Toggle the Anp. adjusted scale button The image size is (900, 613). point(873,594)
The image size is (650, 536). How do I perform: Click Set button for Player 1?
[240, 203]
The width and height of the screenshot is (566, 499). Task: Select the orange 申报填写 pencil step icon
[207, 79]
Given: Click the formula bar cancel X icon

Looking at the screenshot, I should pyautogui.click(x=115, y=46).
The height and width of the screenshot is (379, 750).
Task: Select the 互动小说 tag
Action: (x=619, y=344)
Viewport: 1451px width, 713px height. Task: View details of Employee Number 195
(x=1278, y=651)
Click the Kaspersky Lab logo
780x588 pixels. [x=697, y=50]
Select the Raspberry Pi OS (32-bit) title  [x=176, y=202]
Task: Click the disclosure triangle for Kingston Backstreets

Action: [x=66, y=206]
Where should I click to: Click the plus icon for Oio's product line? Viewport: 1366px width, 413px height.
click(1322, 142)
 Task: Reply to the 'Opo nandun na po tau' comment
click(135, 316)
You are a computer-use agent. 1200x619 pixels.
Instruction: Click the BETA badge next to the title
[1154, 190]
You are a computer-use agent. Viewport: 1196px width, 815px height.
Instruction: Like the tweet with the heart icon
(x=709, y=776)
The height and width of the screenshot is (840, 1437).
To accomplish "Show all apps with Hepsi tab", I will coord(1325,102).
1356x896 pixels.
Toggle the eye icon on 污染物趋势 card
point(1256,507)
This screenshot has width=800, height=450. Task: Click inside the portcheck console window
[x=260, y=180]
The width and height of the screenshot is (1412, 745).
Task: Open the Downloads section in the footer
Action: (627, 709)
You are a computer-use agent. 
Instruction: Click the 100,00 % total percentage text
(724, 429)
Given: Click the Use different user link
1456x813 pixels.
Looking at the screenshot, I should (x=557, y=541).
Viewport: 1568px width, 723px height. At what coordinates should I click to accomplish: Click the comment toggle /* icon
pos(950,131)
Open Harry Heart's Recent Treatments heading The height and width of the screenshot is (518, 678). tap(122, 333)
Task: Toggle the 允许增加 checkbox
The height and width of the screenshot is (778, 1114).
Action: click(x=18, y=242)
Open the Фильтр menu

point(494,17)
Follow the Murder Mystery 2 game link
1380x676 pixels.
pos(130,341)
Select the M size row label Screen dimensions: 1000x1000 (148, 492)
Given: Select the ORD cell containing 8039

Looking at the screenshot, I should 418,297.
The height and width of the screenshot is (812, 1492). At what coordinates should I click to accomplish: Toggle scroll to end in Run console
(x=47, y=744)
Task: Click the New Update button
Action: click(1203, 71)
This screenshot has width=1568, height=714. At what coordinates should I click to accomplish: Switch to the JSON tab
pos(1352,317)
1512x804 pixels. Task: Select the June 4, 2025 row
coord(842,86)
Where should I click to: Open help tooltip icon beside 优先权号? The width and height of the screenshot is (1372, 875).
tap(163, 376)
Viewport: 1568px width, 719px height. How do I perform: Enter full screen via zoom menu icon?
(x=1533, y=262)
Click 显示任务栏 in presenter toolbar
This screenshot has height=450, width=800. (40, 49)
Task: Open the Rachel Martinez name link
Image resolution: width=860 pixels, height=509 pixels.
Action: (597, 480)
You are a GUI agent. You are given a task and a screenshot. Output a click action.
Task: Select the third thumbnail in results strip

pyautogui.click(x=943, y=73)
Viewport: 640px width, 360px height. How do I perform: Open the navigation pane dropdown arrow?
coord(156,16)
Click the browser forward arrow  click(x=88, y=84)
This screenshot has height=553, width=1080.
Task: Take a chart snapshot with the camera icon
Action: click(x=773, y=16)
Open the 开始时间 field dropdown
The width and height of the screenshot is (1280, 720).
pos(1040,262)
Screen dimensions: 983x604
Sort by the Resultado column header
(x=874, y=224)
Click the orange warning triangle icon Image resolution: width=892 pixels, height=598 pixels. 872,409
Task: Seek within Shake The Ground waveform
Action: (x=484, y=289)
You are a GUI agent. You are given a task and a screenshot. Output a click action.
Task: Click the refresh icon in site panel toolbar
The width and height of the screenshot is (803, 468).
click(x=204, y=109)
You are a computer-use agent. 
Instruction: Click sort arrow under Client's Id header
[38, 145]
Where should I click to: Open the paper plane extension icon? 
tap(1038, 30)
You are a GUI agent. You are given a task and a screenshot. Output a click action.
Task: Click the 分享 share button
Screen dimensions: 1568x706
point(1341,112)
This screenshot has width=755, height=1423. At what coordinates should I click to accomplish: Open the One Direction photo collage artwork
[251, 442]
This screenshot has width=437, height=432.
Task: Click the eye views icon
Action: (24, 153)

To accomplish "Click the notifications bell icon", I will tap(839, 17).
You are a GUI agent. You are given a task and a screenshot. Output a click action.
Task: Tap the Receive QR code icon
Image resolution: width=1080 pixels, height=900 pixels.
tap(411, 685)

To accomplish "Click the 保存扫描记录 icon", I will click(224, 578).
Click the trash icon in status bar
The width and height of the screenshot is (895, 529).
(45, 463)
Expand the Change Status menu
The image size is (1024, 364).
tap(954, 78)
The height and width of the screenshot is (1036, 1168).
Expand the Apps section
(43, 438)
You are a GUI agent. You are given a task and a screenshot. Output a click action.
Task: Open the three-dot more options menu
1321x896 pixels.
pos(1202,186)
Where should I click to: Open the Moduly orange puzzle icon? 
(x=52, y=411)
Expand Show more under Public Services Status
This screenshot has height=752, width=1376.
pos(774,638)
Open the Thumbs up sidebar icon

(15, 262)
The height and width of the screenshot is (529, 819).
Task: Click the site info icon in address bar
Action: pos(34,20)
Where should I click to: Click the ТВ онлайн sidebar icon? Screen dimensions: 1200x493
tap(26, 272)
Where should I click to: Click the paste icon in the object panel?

● Required work:
Could you copy the listing verbatim, starting at the line that contains "will click(224, 578)." and ending after the line that contains "pos(1202,186)"?

● Written solution:
To accomplish "Click the 保存扫描记录 icon", I will click(224, 578).
Click the trash icon in status bar
The width and height of the screenshot is (895, 529).
(45, 463)
Expand the Change Status menu
The image size is (1024, 364).
tap(954, 78)
The height and width of the screenshot is (1036, 1168).
Expand the Apps section
(43, 438)
You are a GUI agent. You are given a task and a screenshot. Output a click action.
Task: Open the three-dot more options menu
1321x896 pixels.
pos(1202,186)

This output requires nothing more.